> _Requirement_: Rewrite the entries from the line containing "Select service port IP 192.168.1.1" through the end of the entries, including the requests. Scale every coordinate in the answers by 0.5 and round to whole numbers, with halves rounding up.

> _Provided data_:

□ □ □

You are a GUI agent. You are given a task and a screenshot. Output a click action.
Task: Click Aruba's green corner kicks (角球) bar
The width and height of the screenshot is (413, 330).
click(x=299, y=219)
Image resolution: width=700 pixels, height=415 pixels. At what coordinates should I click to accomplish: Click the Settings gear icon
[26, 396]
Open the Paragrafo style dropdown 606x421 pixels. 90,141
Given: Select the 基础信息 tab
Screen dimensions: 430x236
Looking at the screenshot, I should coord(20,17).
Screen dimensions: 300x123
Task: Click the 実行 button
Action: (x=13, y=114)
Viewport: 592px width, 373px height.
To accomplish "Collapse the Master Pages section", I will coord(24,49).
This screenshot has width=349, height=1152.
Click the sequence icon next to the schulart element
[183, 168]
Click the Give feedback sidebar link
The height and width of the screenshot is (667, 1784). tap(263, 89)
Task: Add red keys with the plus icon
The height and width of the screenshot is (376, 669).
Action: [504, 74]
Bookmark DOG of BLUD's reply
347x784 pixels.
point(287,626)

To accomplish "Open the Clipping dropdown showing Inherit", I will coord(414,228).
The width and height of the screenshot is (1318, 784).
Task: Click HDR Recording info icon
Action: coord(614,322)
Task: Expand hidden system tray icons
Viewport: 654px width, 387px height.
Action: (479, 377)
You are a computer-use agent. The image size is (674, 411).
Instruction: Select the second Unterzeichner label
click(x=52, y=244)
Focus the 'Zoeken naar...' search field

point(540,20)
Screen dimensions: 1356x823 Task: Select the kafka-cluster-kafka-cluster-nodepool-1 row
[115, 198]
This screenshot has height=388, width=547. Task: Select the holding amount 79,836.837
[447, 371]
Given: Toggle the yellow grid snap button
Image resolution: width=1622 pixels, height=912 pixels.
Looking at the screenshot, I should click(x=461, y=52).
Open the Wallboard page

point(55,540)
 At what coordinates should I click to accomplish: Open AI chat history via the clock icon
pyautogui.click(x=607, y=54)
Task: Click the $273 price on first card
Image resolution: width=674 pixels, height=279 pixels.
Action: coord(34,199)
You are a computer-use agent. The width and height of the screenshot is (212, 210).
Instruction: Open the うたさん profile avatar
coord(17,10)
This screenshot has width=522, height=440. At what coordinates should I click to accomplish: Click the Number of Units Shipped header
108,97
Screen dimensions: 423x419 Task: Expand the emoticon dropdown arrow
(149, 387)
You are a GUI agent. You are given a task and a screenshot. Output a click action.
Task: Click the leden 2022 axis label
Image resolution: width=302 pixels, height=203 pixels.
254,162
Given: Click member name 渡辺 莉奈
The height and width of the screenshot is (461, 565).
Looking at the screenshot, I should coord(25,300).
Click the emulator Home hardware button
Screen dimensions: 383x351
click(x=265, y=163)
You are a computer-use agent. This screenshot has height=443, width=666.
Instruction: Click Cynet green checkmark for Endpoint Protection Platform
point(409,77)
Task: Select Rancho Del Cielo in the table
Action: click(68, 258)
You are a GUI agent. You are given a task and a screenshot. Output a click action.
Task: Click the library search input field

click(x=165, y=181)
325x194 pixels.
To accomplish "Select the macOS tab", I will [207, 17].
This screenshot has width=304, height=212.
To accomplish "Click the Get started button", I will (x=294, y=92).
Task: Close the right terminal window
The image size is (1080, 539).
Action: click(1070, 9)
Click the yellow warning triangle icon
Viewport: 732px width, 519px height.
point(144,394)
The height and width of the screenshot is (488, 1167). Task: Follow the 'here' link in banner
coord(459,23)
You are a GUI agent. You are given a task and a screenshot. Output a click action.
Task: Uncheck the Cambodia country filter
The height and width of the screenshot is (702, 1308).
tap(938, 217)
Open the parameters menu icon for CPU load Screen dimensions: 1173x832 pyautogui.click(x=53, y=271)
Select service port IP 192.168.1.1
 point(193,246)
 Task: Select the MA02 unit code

□ □ □

> _The output_:
Select service port IP 192.168.1.1
 point(97,123)
 Task: Select the MA02 unit code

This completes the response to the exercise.